The measurement of the position of a particle is probabilistic, there is no definite answer. Dr Chan joked, "It's our problem, not the particle's." Measurement involves comparing referents to determine similarity- such a comparisons don't look like completely like any particular position. Measurement in quantum mechanics involves measuring fuzzy particles to localized positions probabilistically- there is no straight answer to the location of a particle. Dr Chan then displayed a lovely slide of the Schrödinger equation to show the mathematical model for measuring changes in a quantum system over time.
Simulating quantum mechanics is not easy- in the case of a single particle, one has to factor in the superposition of different local positions. When two particles are considered, they can exist in the superposition of many localized two particle configurations, with correlations between the particle positions- if one particle is "on the right", for example, the other can be considered "on the left". This correlation is known as quantum entanglement. Dr Chan described quantum entanglement as "strange". In an example using two particles, there is a 50/50 chance of either particle being "left" or "right", but if one particle is on the left, there is a 100% chance of the other particle being on the right. Does finding one particle on the left mean that the other particle is on the right? Dr Chan once again quipped, "It's our our problem, not the particles'!" We see a 50% chance that a particle is in a particular position, and we intuitively assume that it is accurate, but the position is uncertain.

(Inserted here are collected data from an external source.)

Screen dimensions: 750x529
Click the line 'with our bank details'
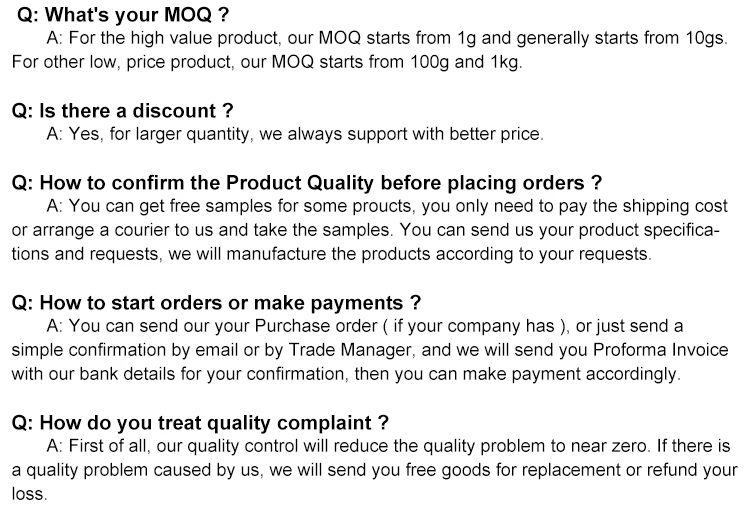pos(346,374)
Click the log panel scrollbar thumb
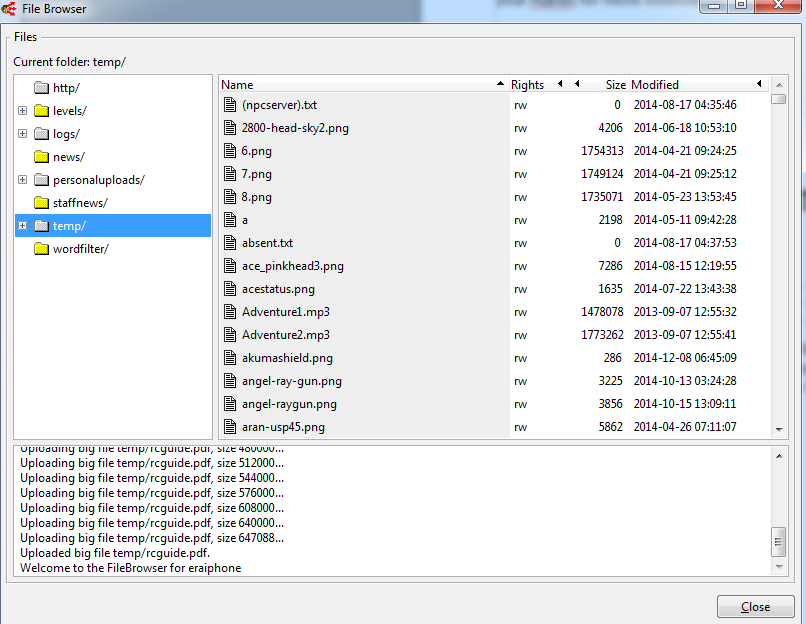This screenshot has width=806, height=624. 778,541
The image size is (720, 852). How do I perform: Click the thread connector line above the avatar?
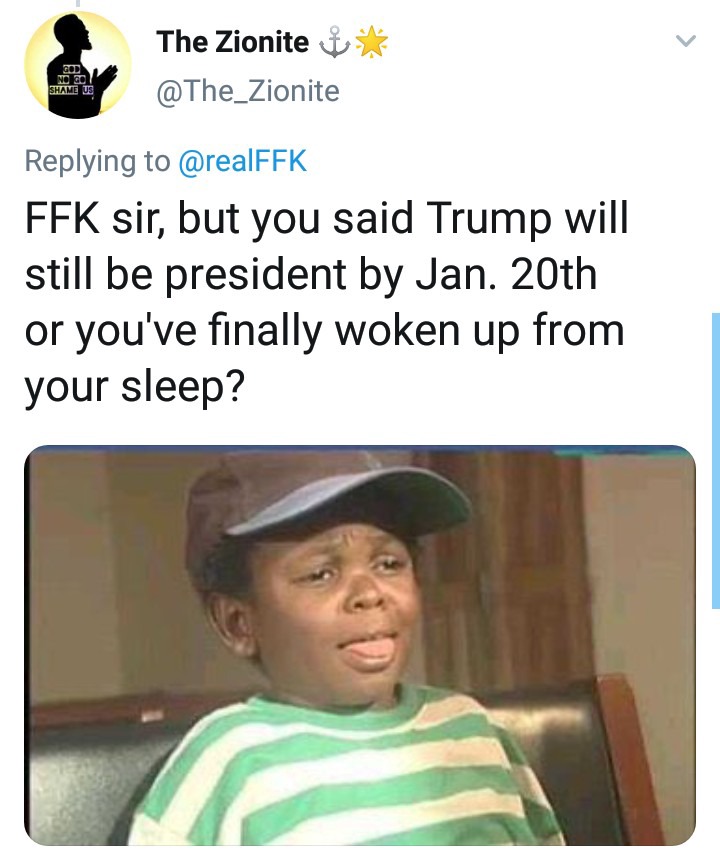click(78, 3)
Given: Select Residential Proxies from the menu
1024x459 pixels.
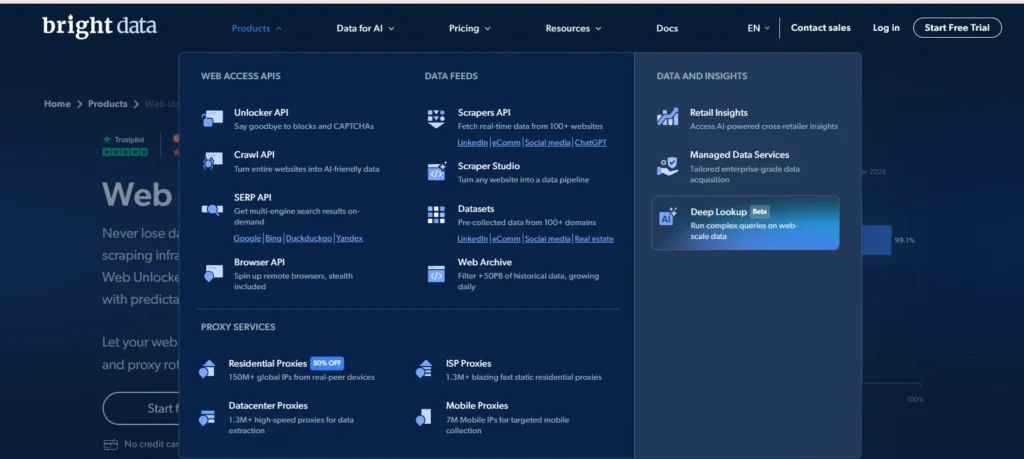Looking at the screenshot, I should 267,364.
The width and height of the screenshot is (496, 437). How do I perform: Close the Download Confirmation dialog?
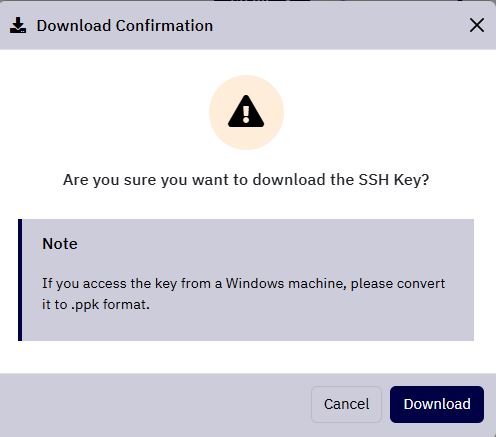point(477,25)
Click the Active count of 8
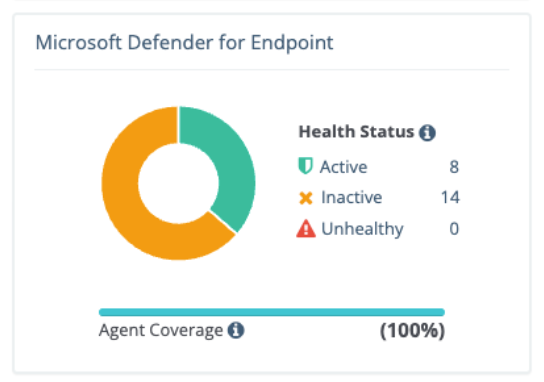544x382 pixels. pos(454,167)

When more particles are added to the mix, there is an explosion of possibilities- when two particles are involved, there are four (22) possibilities, three particles yield eight (23), one hundred particles yield 2100 possibilities. Mathematically, there are myriad possibilities- simulating quantum mechanics appears exponentially complex due to the need to describe the possible positions of multiple particles. Dr Chan then noted that it is really an illusion of complexity- certain configurations of atoms can be ruled out. Nature does not explore all quantum possibilities, the world we have has special properties, such as gravity, that limit possibilities. Nature only produces local entanglement, in order to monitor what two particles are doing simultaneously, we only need to monitor two particles in the same region of space.
Dr Chan concluded with a discussion of the material benefits that could be obtained by a thorough understanding of quantum mechanics- specifically the development of high-temp superconductors and a "materials genome project" to map out all possible materials that can be developed.
In the Q&A, the topic of spooky entanglement was brought up, and Dr Chan brought up the inability of nature to generate entanglement over long distances. Some bastard in the audience, who was going to bring up spooky entanglement, had to go to a fallback question regarding string theory, which Dr Chan indicated was not a useful model in reality, but had led to some interesting mathematical models. Funny, on the macro level, Neil Degrasse Tyson also indicated that he was unimpressed with string theory. After the lecture, the bastard, not being a bastard in real life, apologized to Dr Chan for bringing up string theory, which said "bastard" considers a bunch of hooey.
Once again, the Secret Science Club served up a great lecture. Personally, it was useful to me, because quantum mechanics is one of those topics I don't spend enough time reading up on by inclination, which means I need to force myself to read about it more. It's kinda like pushups... I do them precisely because I'm not inclined to do them.